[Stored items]
++++++++
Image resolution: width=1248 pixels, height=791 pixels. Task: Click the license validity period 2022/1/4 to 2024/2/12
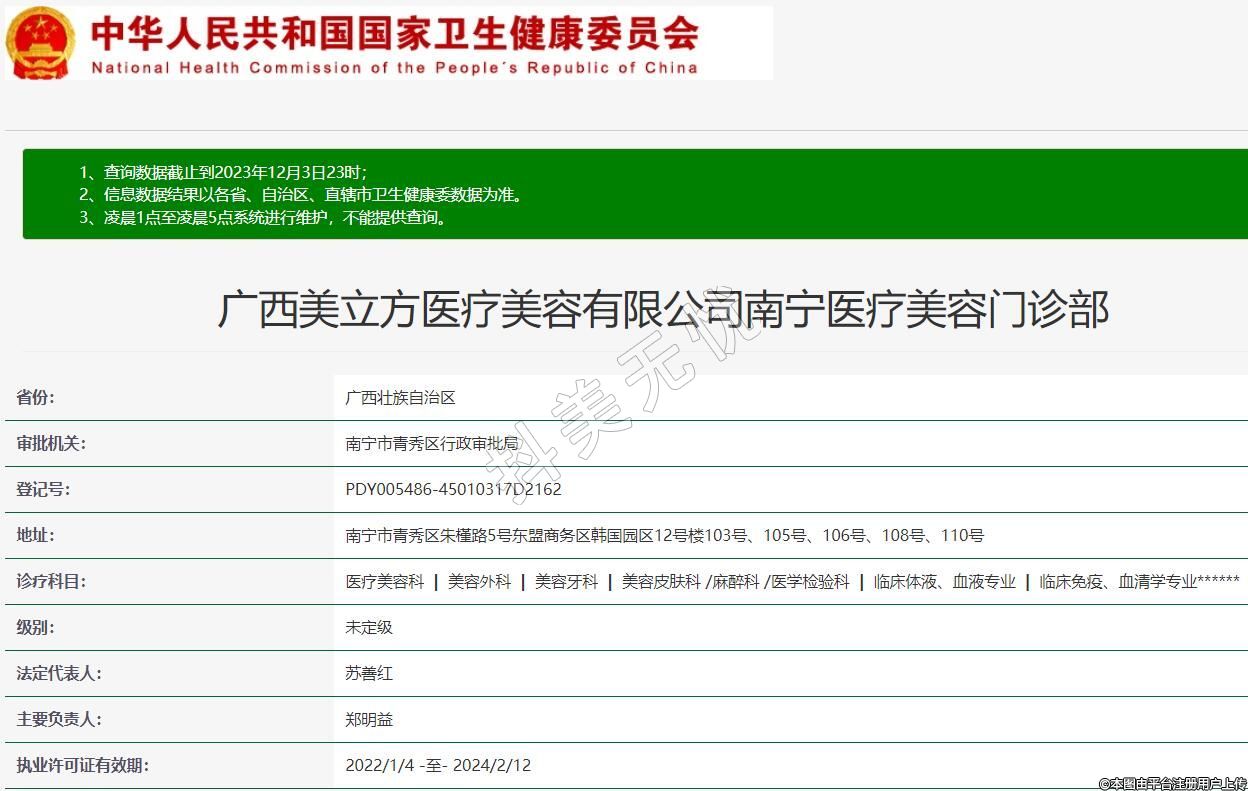[438, 766]
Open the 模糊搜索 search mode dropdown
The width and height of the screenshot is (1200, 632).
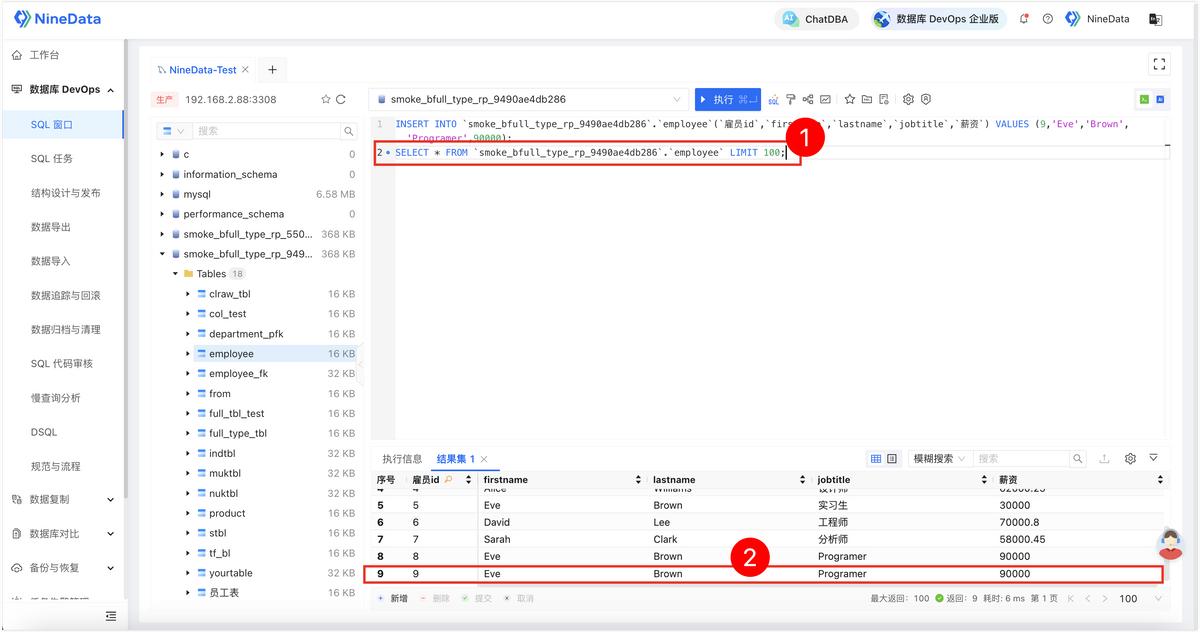pos(939,458)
++++++++
- **What to do**
Only the text is to be copied: please reproduce the records exactly and drop the pictures.

- **Task answer**
Image resolution: width=1248 pixels, height=791 pixels. Task: Click the license validity period 2022/1/4 to 2024/2/12
[438, 766]
Open the 模糊搜索 search mode dropdown
The width and height of the screenshot is (1200, 632).
pos(939,458)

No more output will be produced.